Our findings have several implications with regard to changing the education framework
to substantially improve the practice of breaking bad news in ophthalmology. Specifically,
we found that more experienced physicians felt more confident in their ability to
deliver bad news, but that formal training in its current form does not serve as a
substitute for real-life experience. Since formal training received in medical school
did not increase resident confidence in delivering bad news, but physicians and patients
agree that it is a learned skill, it may be useful to have more experienced physicians
model appropriate techniques for delivering bad news to help educate residents. Our
findings also support the existing literature which has shown that it is important
to pay attention to patient's preference when delivering bad news. We need more conscious
discussion in ophthalmology about effective approaches to breaking bad news.
Our study is the largest study in ophthalmology to evaluate the abilities and associated
factors on delivering bad news from both physician and patient perspectives. This
study, similar to all studies based on survey data, has many limitations. The major
limitation is the undeterminable response rate in this study which may introduce bias
from nonresponse, inherent to survey-based studies. Physicians and/or patients who
chose to take part in the survey may inherently have different views with regard to
breaking bad news as compared with physicians and/or patients who chose not to take
part in the survey. Self-selection bias may be involved, whereby the physicians or
patients who agreed to participate perhaps had an especially positive or negative
experience in breaking or receiving bad news, and thus were not representative of
ophthalmologists as a whole or the clinic's entire patient population. It is also
possible that the individuals who chose to take part in the survey may have provided
biased answers in an attempt to provide what they thought the researchers wanted to
find. Another limitation to our study is that we were unable to calculate the response
rate of physicians or patients as we do not know how many physicians were contacted
or how many patients were approached. Although we did not record the exact number
of patients we approached, the majority of approached patients consented to participate.

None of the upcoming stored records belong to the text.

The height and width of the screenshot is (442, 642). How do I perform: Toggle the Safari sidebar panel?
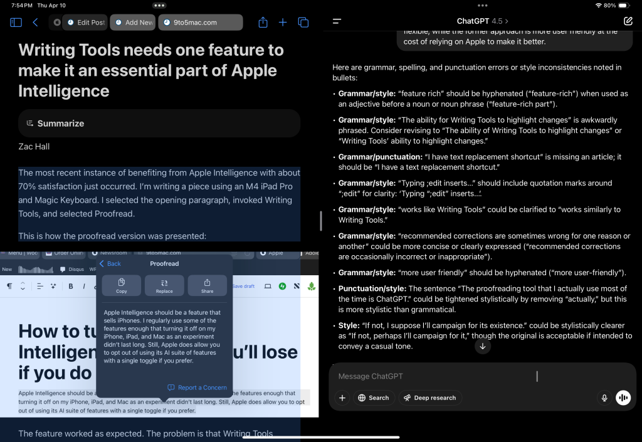click(x=16, y=23)
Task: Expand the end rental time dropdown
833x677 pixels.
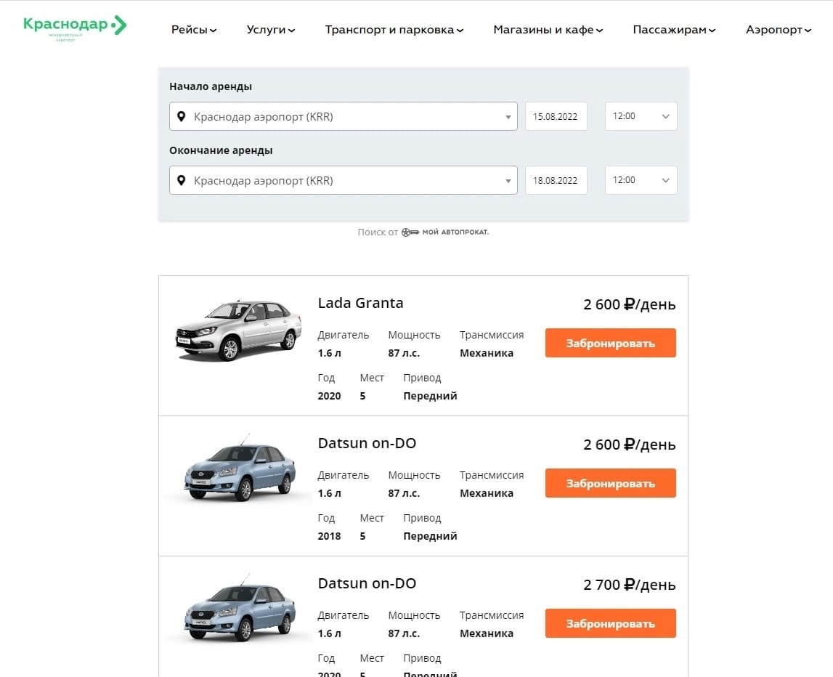Action: pos(641,180)
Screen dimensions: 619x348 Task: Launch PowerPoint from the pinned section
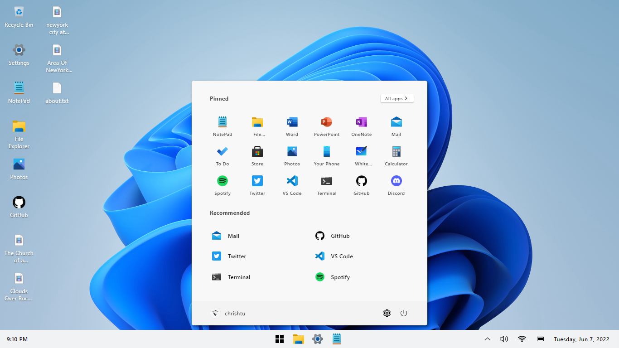(326, 126)
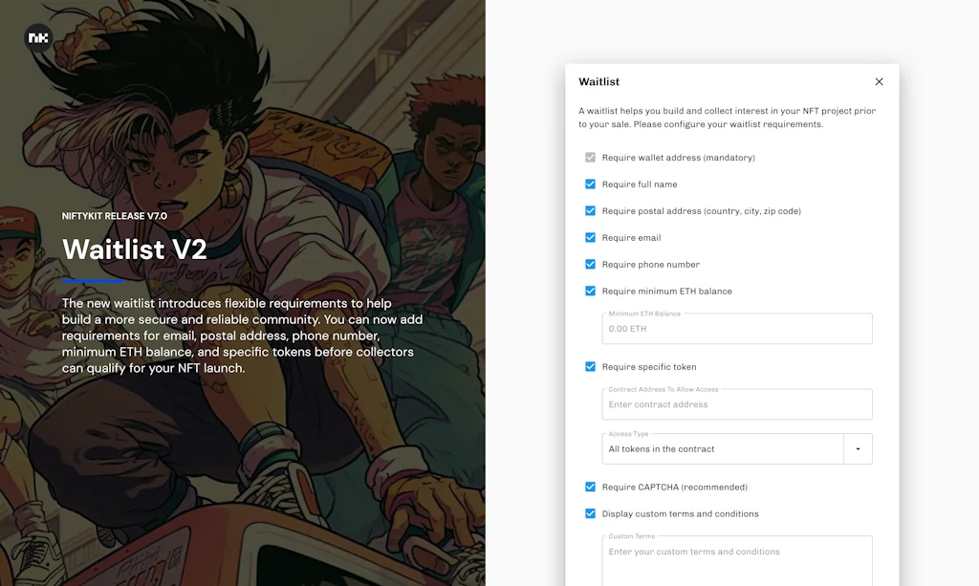Click the blue accent bar under Waitlist V2
Viewport: 979px width, 586px height.
pos(92,281)
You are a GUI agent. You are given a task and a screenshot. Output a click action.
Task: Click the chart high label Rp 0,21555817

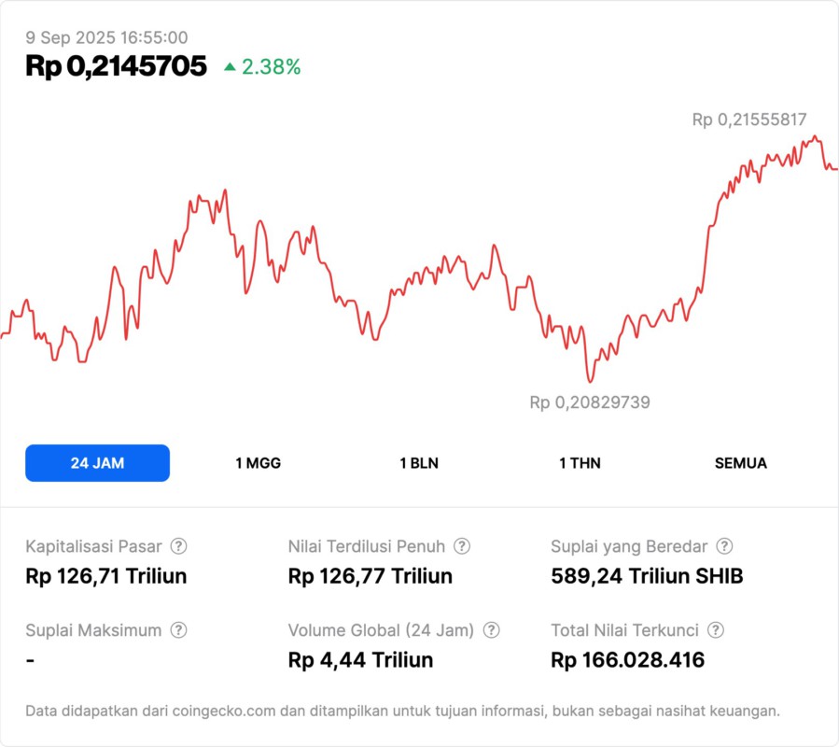point(748,120)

Another limitation is that the patient survey was administered at only one academic
center, so the results from our patients are not necessarily generalizable. Nonetheless,
the hospital chosen serves as a reasonable model for many large academic centers across
the nation.
In conclusion, physicians and patients agree that delivering bad news can be learned,
and our study shows that increased practice with delivering bad news leads to improved
comfort and ability. Patients are less critical of their physicians' ability to deliver
bad news than physicians are themselves. It is important to acknowledge that different
patients have different preferences with regard to how they receive bad news and it
may be beneficial to tailor delivery for certain patients. Further study is clearly
indicated in the field of ophthalmology of best methods to deliver bad news that parallels
successful protocols in other fields. We are hopeful that our work will reinforce
the importance of good communication skills when delivering bad news in ophthalmology,
help inform future ophthalmology training, and lead to strengthened physician–patient
relationships and improved patient care.